18th century British con artist

Alexander Day (also known as Marmaduke Davenport, Esq.) was a British sharper known for cons committed in London in September 1722. Originally from St Andrew Holborn, Day went under the name Marmaduke Davenport, Esq. and hired a carriage and footman to create the impression to shopkeepers in London that he was a respected member of the gentry. Once the shop proprietors had supplied their goods, Day would flee without paying.

In 1723, Day was arrested in connection with a robbery of a mail coach in Clapham. Although he was ruled out as a suspect of this crime, he was indicted on four counts of defrauding and two counts of grand larceny for crimes committed in the September of the previous year. After his trial, Day was found guilty on all counts of defrauding and was sentenced to two years' imprisonment at Newgate Prison, which included standing twice in the pillory and paying a fine of £200.

==Criminal career==
Alexander Day originated from the parish of St Andrew, Holborn. He worked as a sharper in London where he went under the pseudonym Marmaduke Davenport Esq. to suggest that he was a member of the gentry. To further this claim, Day would say that he had a large estate in Durham and was engaged to a wealthy heiress. Day also claimed to have left his own coachman and horses at his country seat and needed to hire a carriage and footman in London. Once he had hired the carriage and footman, he took this entourage around numerous premises in the city, where he would convince shopkeepers that he was about to spend large amounts of money on their expensive goods.
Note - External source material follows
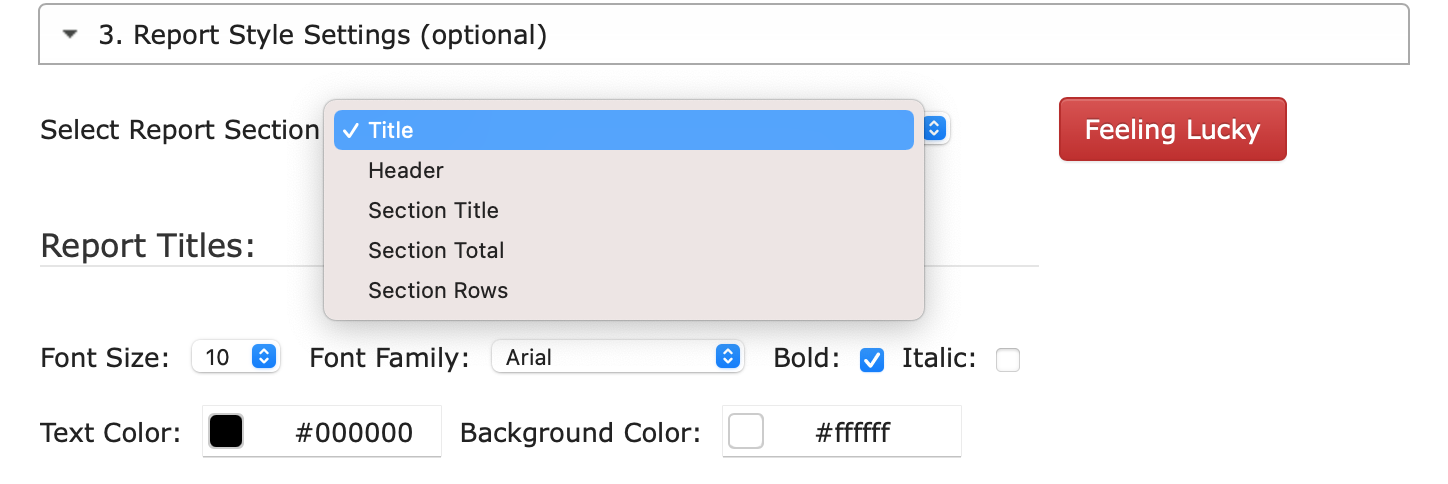The height and width of the screenshot is (484, 1448).
Task: Click the black Text Color swatch
Action: click(226, 432)
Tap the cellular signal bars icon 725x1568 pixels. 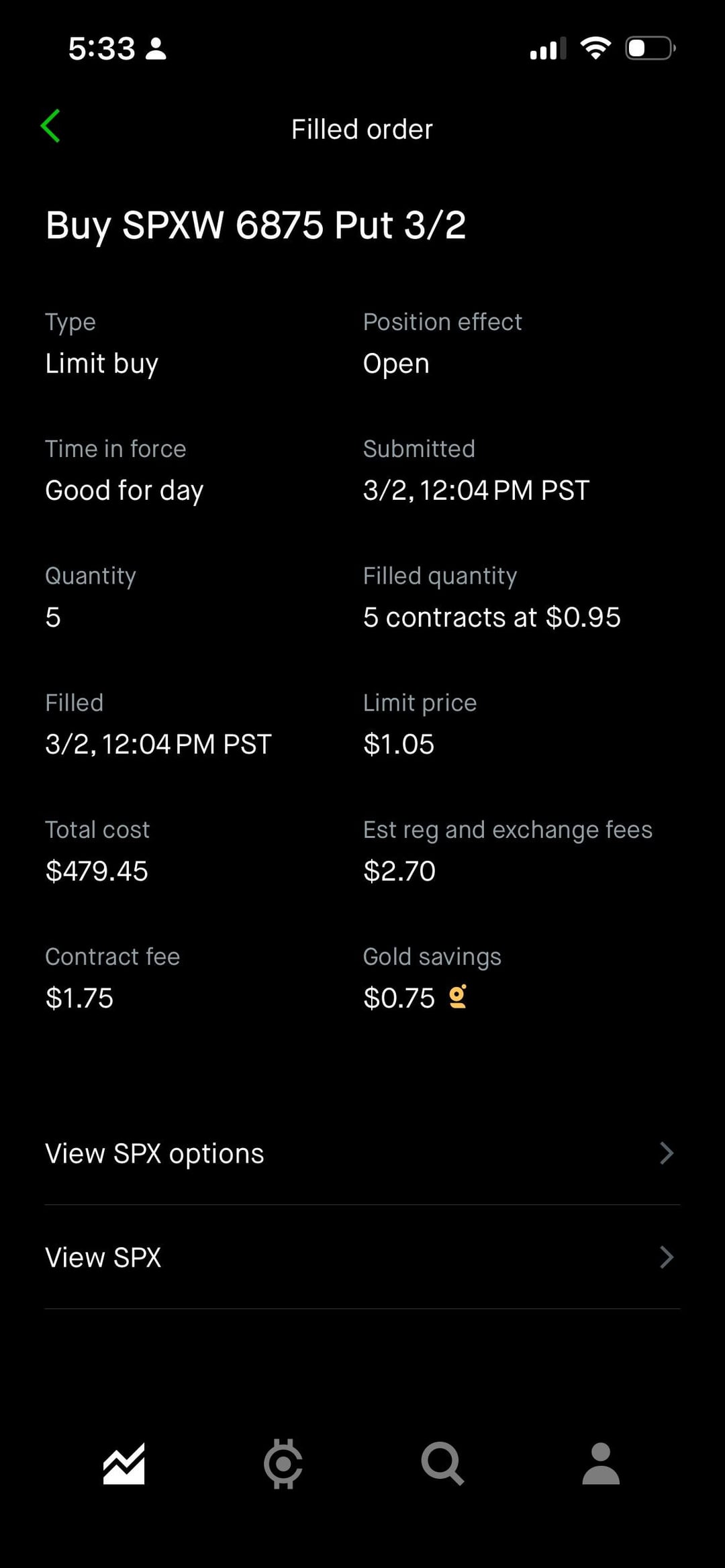pos(547,49)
This perceived wealth and social status led him to be able to gain credit on purchases. Day would take delivery of upper-class items at his rented Queen Square property, but would fail to pay. Historian Hannah Grieg hypothesises that Day may have previously spent time in Bath, Newcastle upon Tyne and Edinburgh, where he practised his craft and stole goods to furnish his London home and further convince his victims of his wealth.

==Arrest and trial==
In 1723, Day was arrested on suspicion of robbing the Bristol mail coach at Clapham, though subsequent investigations ruled him out as a suspect. During this time, he was indicted on four counts of defrauding and two counts of grand larceny. These charges referred to crimes committed in September 1722, which included:
1. the theft of gold and silver lace to the value of £55,
2. the defrauding of Thomas Gravestock, the proprietor of the gold and silver lace,
3. the defrauding of Samuel Scrimpshaw for cambric valued at £48,
4. the defrauding of George Kendrick for tea valued at £51,
5. the "felonious" theft of 3.5 yd of rich brocade, 15 yd of cherry-powdered podesay and 15 yd of white podesay at a combined value of £34,
6. the defrauding of a Mr. Hinchliff, the proprietor of the brocade and podesay.

During the trial, Day stated that he had stolen to keep up with annual £200 payments on his Durham estate, which was mortgaged for £1,200, but he was unable to provide evidence of the Durham estate and could not provide a witness willing to testify to his reputation. The court did not believe his defence and he was found guilty of defrauding all persons in the case.

On 24 April 1723, Day was sentenced to two years' imprisonment at Newgate Prison. This would include standing twice in the pillory, as well as a fine of £200. He would then be under probation for the two years following his release. Peter King of the Open University identifies that Day's first pillory was in Covent Garden, where he was surrounded by a large crowd and was severely pelted with rotten vegetables and faeces for an hour. A newspaper report published after Day's sentence stated that he was "a great master of his profession [who] would not be at liberty to follow his former profession any longer". The second pillory took place at Ludgate Hill.